=== To do ===
Print the part of the data that opens with the line containing "Describe the element" and closes with the line containing "at that location.", both lines included, and leave the pictures out of your answer.

=== Provided records ===
-- begin --

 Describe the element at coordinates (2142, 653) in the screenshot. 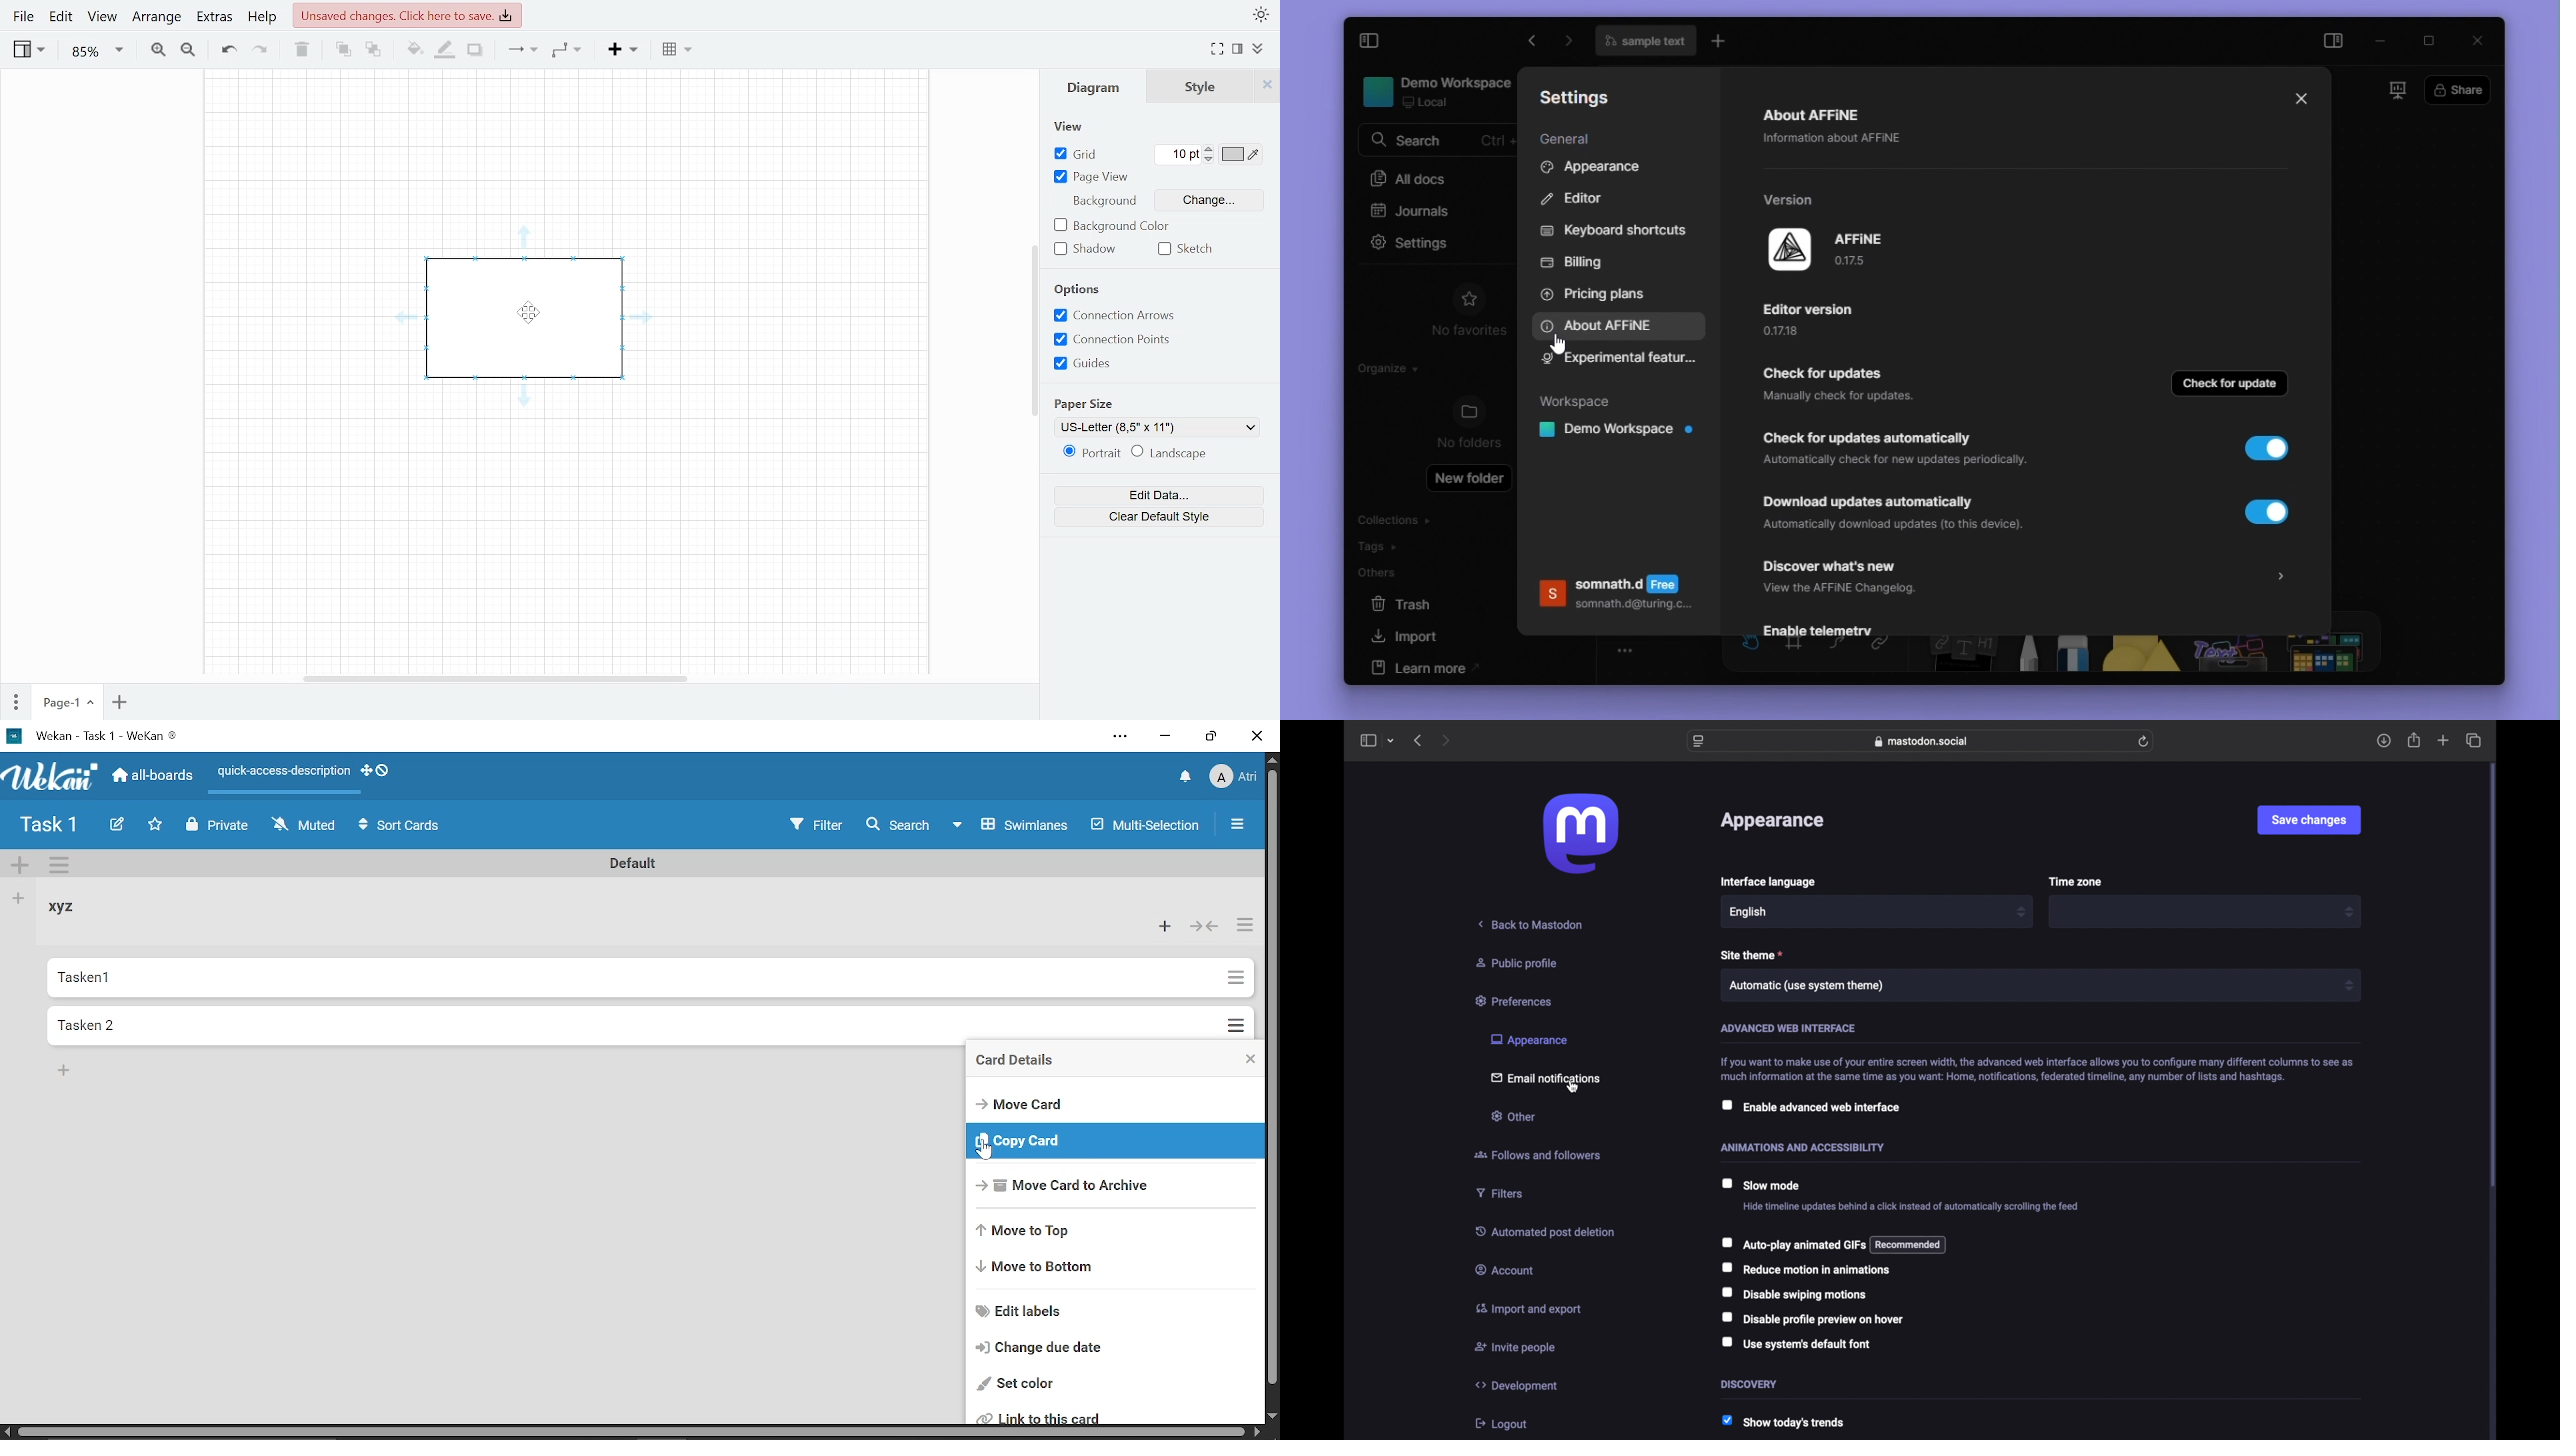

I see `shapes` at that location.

-- end --
-- begin --

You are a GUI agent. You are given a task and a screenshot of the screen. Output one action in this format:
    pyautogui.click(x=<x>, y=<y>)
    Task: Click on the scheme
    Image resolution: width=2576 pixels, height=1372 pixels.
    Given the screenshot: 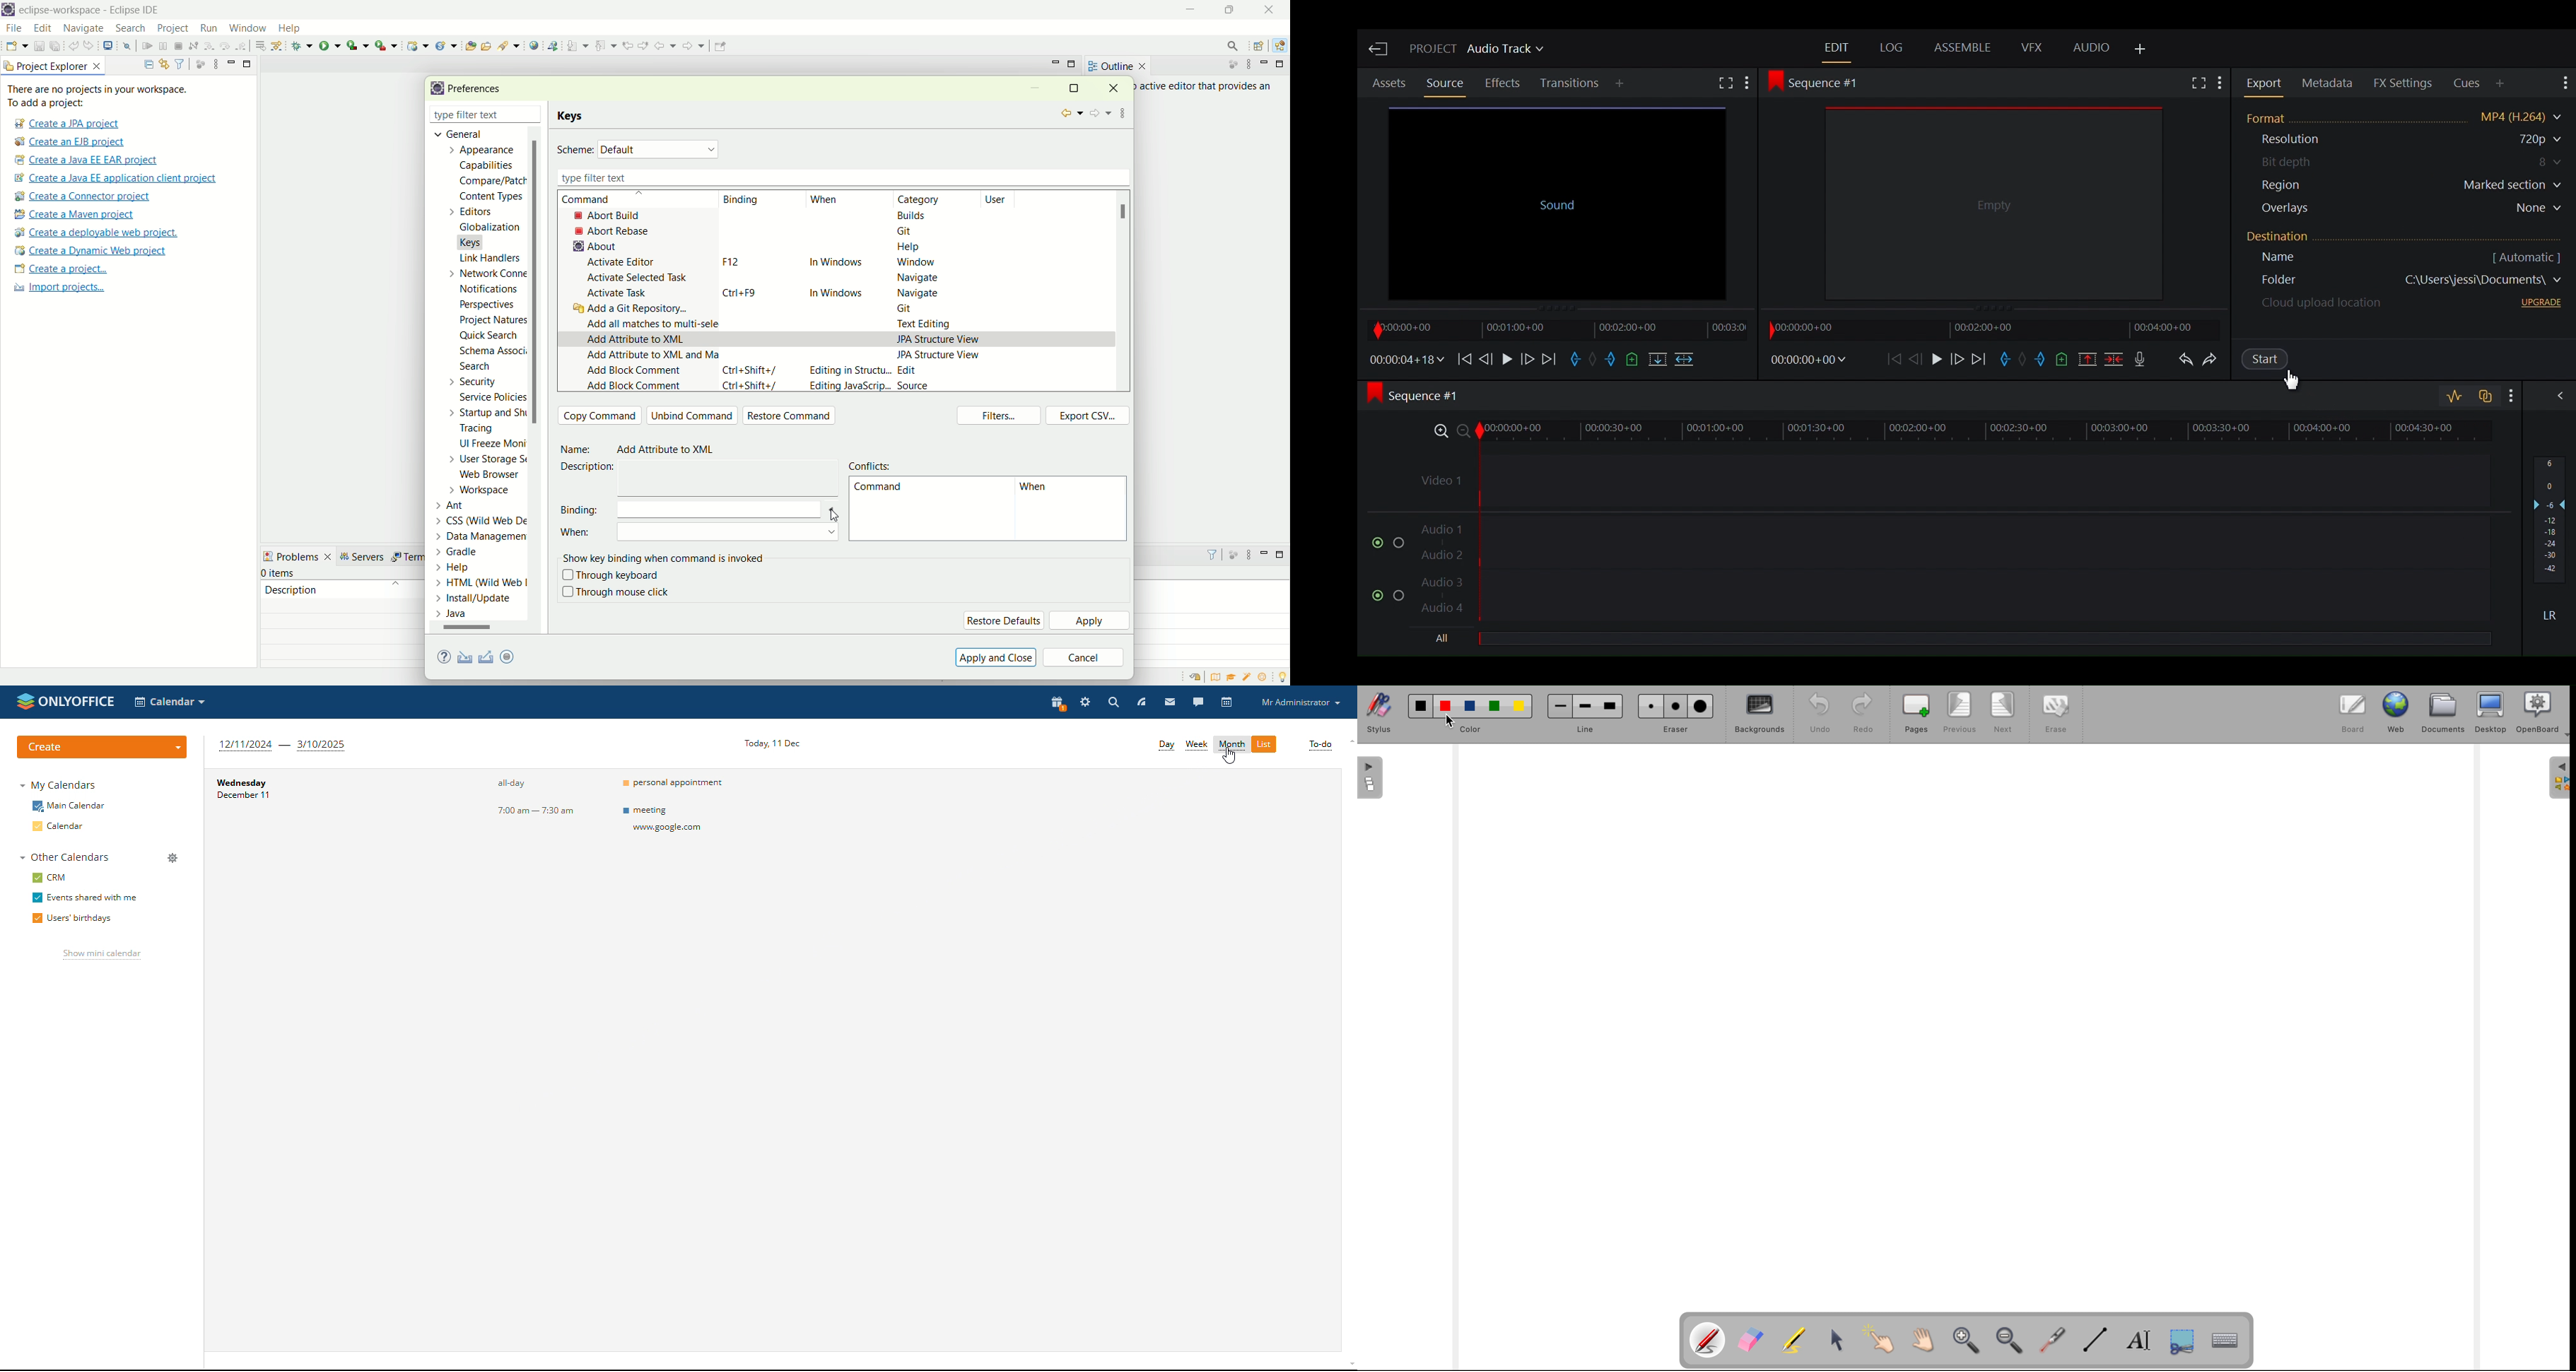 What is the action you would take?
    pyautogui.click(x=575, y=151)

-- end --

=== Written answer ===
 Describe the element at coordinates (2142, 653) in the screenshot. 

I see `shapes` at that location.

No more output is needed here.